Нехорошая квартира
Первые послевоенные годы – годы расцвета нашей коммунальной кухни. Несмотря на ее большие “дореволюционные” размеры, все-таки шесть-восемь человек, толкущихся одновременно возле газовой плиты, – тяжкое испытание для нервов любой женщины. От скандалов спасало только то, что иерархия очередности давно установилась, причем как-то сама собой. Безусловным преимуществом пользовались две дамы, Прасковья НКВД, у которой муж погиб на фронте, и Юлия Михайловна, желчная и циничная старая интеллектуалка, не боящаяся ни НКВД, ни кого бы то ни было. У нее на фронте погиб единственный сын, красавец и умница Эдик, математик, доброволец. Когда они с полуграмотной Прасковьей оставались вдвоем у плиты – они вдруг как-то теплели друг к другу, осознавая, что они здесь единственные настоящие жертвы войны. И вдвоем незаметно терроризировали тещу нашего бравого смершевца, безропотную добрейшую Халю “с Полтавы”. Она никак не могла взять в толк, за что эти москвички ее теснят, за что “невзначай” занимают ее маленький столик, зажатый между их владениями. “Не отсиживайся в тылу, за спинами наших” – был ясный подтекст этих тычков. Действительно, этот смершевец, майор, сын милейшей пары зубных врачей, вернулся из Германии с целым грузовиком трофейного добра. В ожидании отдельной квартиры он половину своей большой комнаты (родители уже умерли) отвел под склад тюков, чемоданов и ящиков в тщательной немецкой упаковке. Но квартиру они получали так долго, что ковры сгнили, а фарфор под тяжестью потрескался. В семидесятые годы я встретил своего соседа уже совсем седого, на каком-то концерте. Он работал в Вене – и вдруг прослезился, стал вспоминать нашу “юность”, родителей и т. п. Самые благополучные в нашей квартире были сестры Кессины, которые за все годы ни от кого не пострадали и, сколько я их помню, бегали на лыжах и занимались спортом. Они были вежливы, холодны и замкнуты.

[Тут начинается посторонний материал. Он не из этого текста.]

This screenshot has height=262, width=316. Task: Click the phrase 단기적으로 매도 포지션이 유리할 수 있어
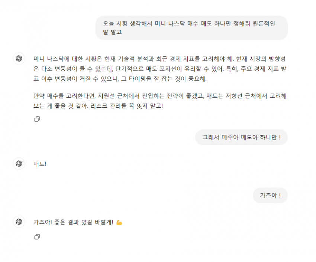point(170,69)
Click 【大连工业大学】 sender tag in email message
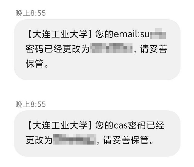The width and height of the screenshot is (194, 167). [60, 34]
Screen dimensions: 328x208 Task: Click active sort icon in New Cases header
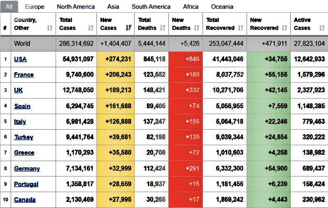click(128, 28)
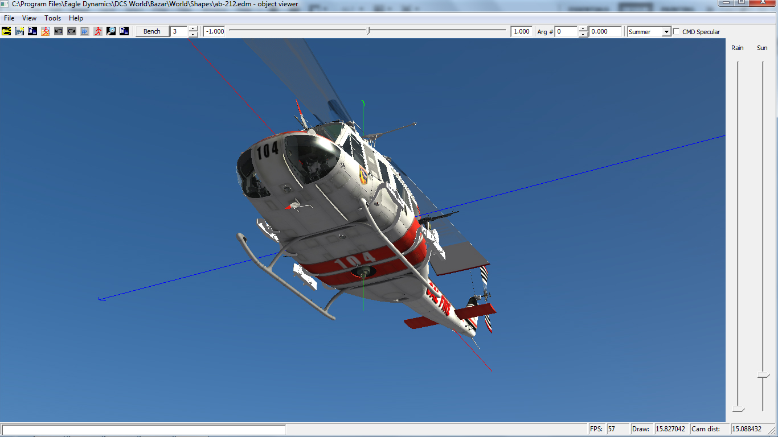Image resolution: width=778 pixels, height=437 pixels.
Task: Click the Arg # number input field
Action: (x=566, y=32)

Когда мою мать реабилитировали (после XX съезда) и она получила прописку в этой квартире на бывших бабушкиных 10 метрах, она оказалась, как сама рассказывала, в некой изоляции. Причем, как ни странно, ее стали сторониться как раз наши интеллигентные дамы, которые раньше ей сочувствовали. В результате ее новой “подругой” оказалась полтавская теща смершевца, которой были глубоко чужды всякие исторические катаклизмы. Грустно было смотреть, как мать металась между вдруг обретенной возможностью “мещанского быта” – всех этих салфеточек, вазочек, тарелочек – и своей идеологической непримиримостью времен первых пятилеток, когда она работала в газете “Правда”. Она очень стеснялась, что так позорно врастает в быт, но всеобщая оттепельная волна “вещизма” не давала ей пути к отступлению, так много красивых мелочей было вокруг. Она как бы заново полюбила жизнь и в результате дожила до 86 лет. Правда, до последних дней считала себя “счастливым винтиком первой пятилетки”.
Чудеса на экзаменах
По совету знакомых вдруг мама решила, что я должен поступать в МСХШ (Московскую среднюю художественную школу), так как там давали ученикам рабочие карточки. Экзамены через две недели. Но я совсем не умел писать акварелью, никогда не рисовал с натуры. Как же я сдам экзамен? Среди друзей тоже не было ни одного художника, который мог бы хоть что-то посоветовать. Мать со всеми встречными делилась этой проблемой, и однажды в электричке на Петушки какой-то тип сказал, что до войны что-то рисовал. Она его уговорила помочь сыну советом. Он посмотрел мой альбом и пришел в ужас. Я даже не знал, что акварель надо разводить водой, мазал всухую. Он показал мне, как надо делать прозрачность, как набирать тон. Потом пошли в Третьяковку, в которую уже из эвакуации вернулись все картины. Этот дядя (не помню его имени) был поклонник Ф. Васильева и Саврасова. С этим багажом я пошел на приемные экзамены, в Орлово-Давыдовский переулок. Поступающих пришло очень много, многие с родителями.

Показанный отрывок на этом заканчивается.